PORTUGUESE DICTATOR Salazar never wanted a bridge spanning the River Tejo. He thought it would be too costly. Neither did he want the bridge to bear his name, believing that such an honour should only be bestowed on a person at least 200 years after their death. Nevertheless, the bridge was to bear his name (if only until the April 25 Revolution) and was officially inaugurated on Saturday, August 6, 1966.
Salazar initially voted against the building of a bridge from the Alcântara heights to Almada, at ministerial cabinet meetings on January 13 and 14, 1959, because of the project’s expense. Indeed, the project needed a huge investment of over 58 million euros (around two billion escudos at the time).
Before the bridge’s construction, crossing the Tejo had to be by ferryboat and, during the 1960s, hundreds of cars had to wait in insufferable queues at the ferry terminals of Cacilhas and Porto Brandão, especially on Sunday nights when the waiting time was particularly long.
However, after the official inauguration of the new Ponte Salazar (Salazar Bridge), the queues waiting to cross for the first time were far longer. Portugal was in an up-beat mood since its national football team had managed to reach the semi-finals against England in the 1966 World Cup, and half of Lisbon rushed to the bridge to take the first crossing after President Américo Tomás had cut the ribbon.
The idea of building a bridge spanning the Tejo from Beato to Montijo had originally been mooted in the 1930s by minister Duarte Pacheco, but the engineer failed to convince Salazar. The intervention of World War Two (1939-1945) put the project on ice, but in 1953, with the US Marshall Plan for post-war European economic development, the idea for a bridge was included in the so-called Development Progress Plan, which made 7.6 billion escudos available.
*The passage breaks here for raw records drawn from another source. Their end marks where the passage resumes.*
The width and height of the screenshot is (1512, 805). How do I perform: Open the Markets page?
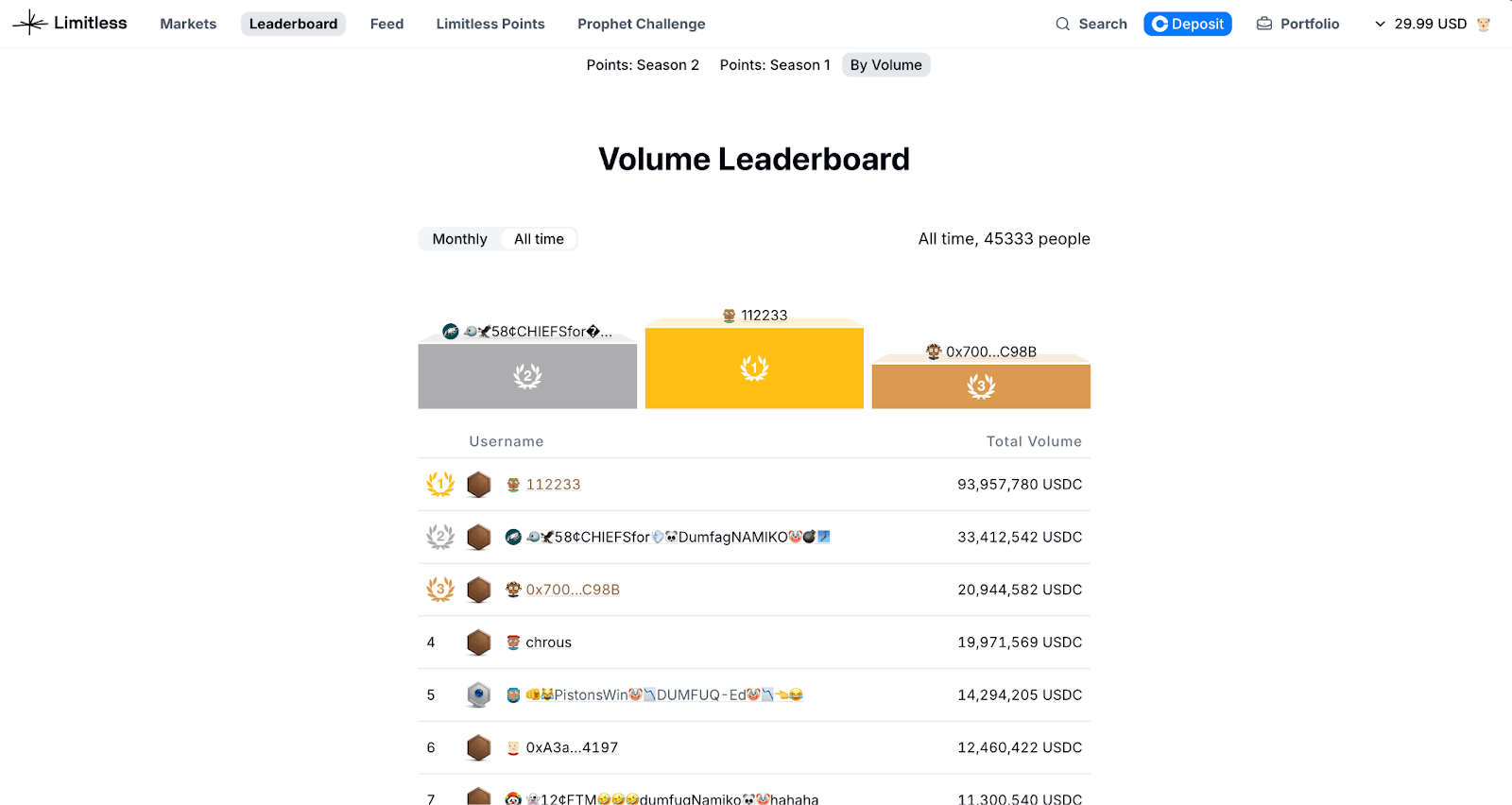pos(188,24)
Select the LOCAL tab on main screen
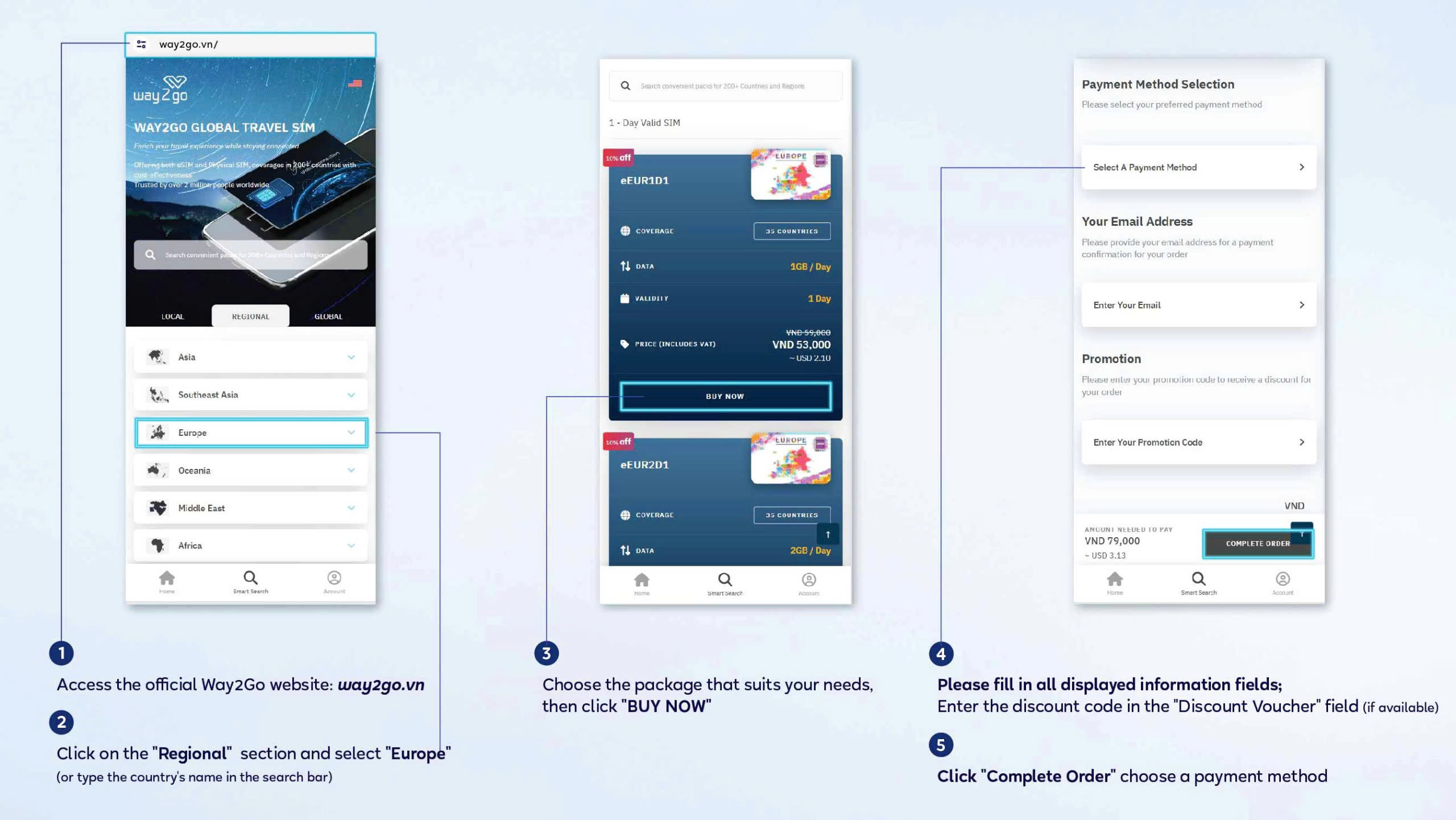The width and height of the screenshot is (1456, 820). pos(172,316)
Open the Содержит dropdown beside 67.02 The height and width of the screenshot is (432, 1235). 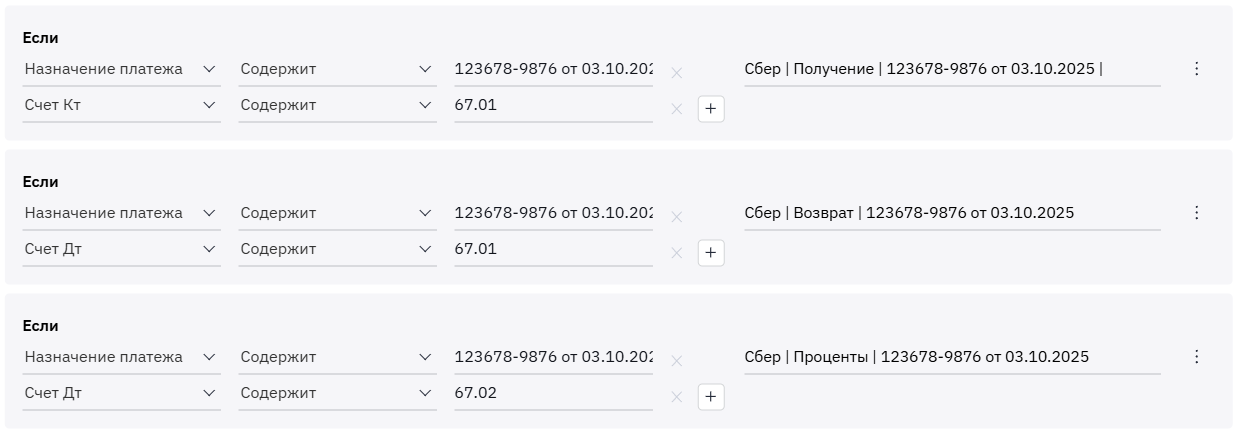click(337, 393)

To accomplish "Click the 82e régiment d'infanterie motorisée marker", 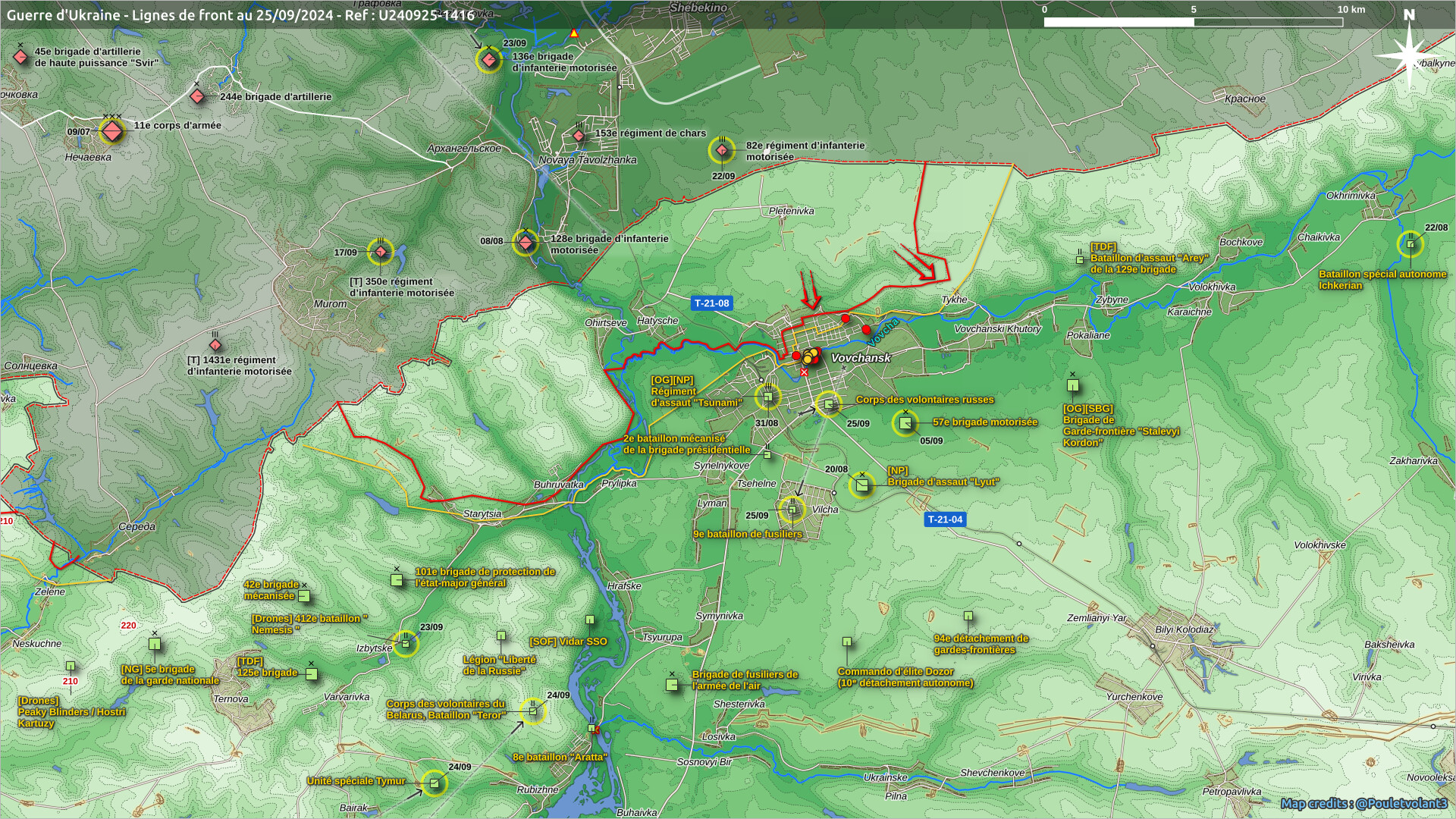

Almost 35 per cent of the capital offered was to go directly to improving transport and communication infrastructure, with priority being given to ports, railways, roads and new ships. Spread out over six years (1953-1958), the government had to match this ‘grant’ with further monies, which would total 15 per cent of the country’s Gross National Product (GNP) spread over phases at 2.5 per cent per year, at a time when the Portuguese economy was growing at an average annual rate of 3.3 per cent.
The provision of a bridge was costed into these plans, but, as Marcelo Caetano recalled in his memoirs Memórias de Salazar, Salazar always put the brakes on the project.
In 1955, the second Development Progress Plan was already being compiled for the period 1958-1966, providing for an investment of 21 billion escudos corresponding to 33 per cent of the GNP in 1958, divided into annual five per cent phases at a time when the average growth rate was 4.2 per cent.
The construction of a bridge over the Tejo would cost, according to the budget, around two billion escudos or a 10th of the entire second Development Progress Plan. But Salazar still thought it unwise and, according to Caetano in his memoirs, they argued over the bridge project, leaving the whole idea up in the air.
Caetano was also working on plans to build a canal to link the Tejo with the Sado River, which was also shelved because of the economic cost and, under the political regime at the time, it was impossible to override the elderly and stubborn objections by the head of state. However, discussions about the bridge by the cabinet over two days on January 13 and 14, 1959 ended up by being one of the more surprising curiosities of the Salazar regime.
Salazar, along with Finance Minister Pinto Barbosa, voted against it, but lost when the vote was cast and amazingly accepted defeat, which was incredible, given the authoritarian nature of his regime. Salazar had argued that the money, which would have been invested on the bridge, would have been far better spent on other projects that were immediately economically viable and would contribute to increasing the country’s economic output.
Salazar probably gave way because he too, deep down, wanted the prestige of the bridge project across the Tejo, but, as an economist, did not want to compromise his orthodox financial spending models. Neither did he want to embark on such a costly project that would take years to pay off, just to be accused later on of having done so purely to gain popularity.
According to statesman Franco Nogueira, in his biography of Salazar, after the vote was taken, Salazar said to his cabinet: “If you go ahead with this project, you gentlemen are going to have (financial) problems.”
In the end, Salazar gave way in the interests of the State, although he continued to prove difficult in a number of aspects, even down to the eventual name that the bridge should take.